## Work required
Identify and pull out each line of the entries in which "Choose" occurs.

## Input material
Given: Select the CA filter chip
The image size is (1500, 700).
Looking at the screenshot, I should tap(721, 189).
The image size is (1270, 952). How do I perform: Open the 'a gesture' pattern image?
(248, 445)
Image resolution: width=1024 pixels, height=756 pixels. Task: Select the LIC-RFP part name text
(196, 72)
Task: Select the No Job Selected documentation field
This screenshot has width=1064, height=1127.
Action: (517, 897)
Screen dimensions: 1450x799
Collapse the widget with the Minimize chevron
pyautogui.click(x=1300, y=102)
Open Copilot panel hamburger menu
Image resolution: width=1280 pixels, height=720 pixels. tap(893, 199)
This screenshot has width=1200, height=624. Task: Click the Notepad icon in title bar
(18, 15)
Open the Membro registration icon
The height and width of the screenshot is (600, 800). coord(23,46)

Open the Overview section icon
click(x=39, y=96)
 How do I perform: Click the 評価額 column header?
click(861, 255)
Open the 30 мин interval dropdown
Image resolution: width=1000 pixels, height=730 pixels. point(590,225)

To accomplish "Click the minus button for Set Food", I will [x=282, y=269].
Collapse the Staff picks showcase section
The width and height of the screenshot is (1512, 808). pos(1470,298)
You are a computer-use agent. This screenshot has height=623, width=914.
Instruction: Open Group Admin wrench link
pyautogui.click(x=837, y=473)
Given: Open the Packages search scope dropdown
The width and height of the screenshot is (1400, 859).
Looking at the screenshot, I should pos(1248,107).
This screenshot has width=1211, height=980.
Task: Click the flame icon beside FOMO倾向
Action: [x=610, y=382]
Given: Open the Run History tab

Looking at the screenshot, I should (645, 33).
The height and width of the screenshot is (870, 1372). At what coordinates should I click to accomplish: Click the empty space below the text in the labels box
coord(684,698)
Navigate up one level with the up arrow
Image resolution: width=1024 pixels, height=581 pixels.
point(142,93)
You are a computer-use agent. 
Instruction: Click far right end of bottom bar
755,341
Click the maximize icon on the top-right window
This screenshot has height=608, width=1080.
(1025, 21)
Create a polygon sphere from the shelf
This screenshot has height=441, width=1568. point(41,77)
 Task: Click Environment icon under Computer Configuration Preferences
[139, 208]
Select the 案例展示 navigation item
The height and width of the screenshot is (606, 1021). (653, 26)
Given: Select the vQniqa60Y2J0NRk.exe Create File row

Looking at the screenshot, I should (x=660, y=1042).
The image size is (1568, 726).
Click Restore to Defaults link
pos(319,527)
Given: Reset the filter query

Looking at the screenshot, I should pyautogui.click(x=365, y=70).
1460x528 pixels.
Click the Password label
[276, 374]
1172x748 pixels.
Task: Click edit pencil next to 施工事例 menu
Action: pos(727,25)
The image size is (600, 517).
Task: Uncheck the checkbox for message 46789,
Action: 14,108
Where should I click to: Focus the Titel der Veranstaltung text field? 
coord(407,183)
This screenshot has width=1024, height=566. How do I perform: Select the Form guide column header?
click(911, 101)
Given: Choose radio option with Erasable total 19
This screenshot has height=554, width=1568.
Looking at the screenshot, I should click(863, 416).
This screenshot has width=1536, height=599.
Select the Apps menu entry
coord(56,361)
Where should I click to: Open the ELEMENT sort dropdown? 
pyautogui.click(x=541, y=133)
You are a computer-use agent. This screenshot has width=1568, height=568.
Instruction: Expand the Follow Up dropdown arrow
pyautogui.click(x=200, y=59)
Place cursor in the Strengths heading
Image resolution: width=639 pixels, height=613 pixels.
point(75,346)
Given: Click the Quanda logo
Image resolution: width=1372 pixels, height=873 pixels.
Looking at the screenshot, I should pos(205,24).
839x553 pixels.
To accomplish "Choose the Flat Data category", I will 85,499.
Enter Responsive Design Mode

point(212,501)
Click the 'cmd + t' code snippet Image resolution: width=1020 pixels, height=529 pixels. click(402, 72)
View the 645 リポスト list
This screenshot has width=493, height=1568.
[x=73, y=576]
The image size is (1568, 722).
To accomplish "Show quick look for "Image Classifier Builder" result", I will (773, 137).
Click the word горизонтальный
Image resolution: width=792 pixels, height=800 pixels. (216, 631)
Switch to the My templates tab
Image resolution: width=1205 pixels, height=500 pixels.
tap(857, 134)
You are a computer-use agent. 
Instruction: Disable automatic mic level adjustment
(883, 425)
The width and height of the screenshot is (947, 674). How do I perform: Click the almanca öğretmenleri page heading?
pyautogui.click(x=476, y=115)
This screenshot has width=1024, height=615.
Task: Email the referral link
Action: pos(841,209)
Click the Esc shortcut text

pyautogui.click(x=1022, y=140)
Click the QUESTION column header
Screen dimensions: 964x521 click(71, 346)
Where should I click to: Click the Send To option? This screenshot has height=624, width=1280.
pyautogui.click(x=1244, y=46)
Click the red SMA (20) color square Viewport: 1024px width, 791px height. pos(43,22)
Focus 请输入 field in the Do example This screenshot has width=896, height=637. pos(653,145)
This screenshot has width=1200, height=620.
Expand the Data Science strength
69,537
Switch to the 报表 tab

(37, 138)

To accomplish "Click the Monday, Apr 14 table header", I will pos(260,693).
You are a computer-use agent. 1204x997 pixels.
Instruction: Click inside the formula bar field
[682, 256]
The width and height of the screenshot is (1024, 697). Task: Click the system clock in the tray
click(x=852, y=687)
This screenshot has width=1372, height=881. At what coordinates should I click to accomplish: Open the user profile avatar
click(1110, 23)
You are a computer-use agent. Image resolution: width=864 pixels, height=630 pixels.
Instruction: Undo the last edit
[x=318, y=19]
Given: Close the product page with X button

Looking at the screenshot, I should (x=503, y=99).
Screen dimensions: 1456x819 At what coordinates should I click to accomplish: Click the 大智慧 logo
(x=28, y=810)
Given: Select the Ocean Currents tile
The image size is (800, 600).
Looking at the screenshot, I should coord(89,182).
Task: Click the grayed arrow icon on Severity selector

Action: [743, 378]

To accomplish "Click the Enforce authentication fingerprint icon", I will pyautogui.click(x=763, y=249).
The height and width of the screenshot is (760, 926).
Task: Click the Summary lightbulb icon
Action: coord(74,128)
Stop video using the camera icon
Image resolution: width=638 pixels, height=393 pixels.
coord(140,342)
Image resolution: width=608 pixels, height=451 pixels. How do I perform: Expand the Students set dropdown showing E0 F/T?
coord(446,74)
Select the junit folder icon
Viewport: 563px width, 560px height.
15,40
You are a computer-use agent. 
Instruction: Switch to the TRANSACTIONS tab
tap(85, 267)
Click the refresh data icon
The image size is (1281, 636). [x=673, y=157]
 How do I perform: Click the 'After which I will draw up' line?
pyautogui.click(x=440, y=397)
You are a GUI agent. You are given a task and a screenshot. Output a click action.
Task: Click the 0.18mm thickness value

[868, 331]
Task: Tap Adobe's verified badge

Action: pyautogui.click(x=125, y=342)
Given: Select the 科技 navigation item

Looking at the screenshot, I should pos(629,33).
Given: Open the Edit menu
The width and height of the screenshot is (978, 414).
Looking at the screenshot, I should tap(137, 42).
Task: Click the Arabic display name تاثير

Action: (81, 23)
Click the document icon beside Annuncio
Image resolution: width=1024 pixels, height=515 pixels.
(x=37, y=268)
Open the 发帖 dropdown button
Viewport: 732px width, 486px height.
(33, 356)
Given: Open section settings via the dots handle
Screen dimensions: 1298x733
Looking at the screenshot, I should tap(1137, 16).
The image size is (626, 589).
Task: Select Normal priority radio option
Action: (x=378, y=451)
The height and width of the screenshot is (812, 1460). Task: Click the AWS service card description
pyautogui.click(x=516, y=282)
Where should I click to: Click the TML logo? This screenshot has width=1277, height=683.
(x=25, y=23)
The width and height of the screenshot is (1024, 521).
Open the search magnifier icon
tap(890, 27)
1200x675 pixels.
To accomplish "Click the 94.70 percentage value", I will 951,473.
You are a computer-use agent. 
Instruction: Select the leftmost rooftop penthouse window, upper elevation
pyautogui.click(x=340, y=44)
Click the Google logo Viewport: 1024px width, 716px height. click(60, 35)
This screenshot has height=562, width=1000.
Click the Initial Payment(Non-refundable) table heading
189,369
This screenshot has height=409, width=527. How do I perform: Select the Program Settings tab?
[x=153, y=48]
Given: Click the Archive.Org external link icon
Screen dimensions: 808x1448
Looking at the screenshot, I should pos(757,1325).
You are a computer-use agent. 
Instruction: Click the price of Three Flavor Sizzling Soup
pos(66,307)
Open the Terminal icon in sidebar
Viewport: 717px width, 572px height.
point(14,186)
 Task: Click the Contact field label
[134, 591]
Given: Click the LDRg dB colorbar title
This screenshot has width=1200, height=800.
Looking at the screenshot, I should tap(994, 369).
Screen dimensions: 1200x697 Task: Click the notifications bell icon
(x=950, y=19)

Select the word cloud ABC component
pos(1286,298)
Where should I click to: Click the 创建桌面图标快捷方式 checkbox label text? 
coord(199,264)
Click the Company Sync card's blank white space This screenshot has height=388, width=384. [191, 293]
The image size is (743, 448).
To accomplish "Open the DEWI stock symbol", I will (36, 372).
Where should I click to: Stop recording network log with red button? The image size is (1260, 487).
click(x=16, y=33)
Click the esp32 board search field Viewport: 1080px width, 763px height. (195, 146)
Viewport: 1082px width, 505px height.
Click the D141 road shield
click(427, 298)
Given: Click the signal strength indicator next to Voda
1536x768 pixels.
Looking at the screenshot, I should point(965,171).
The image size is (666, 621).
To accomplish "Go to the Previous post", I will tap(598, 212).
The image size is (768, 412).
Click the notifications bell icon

## Worked solution
Given: Choose radio option with Erasable total 19
To accomplish "Choose the Flat Data category", I will 85,499.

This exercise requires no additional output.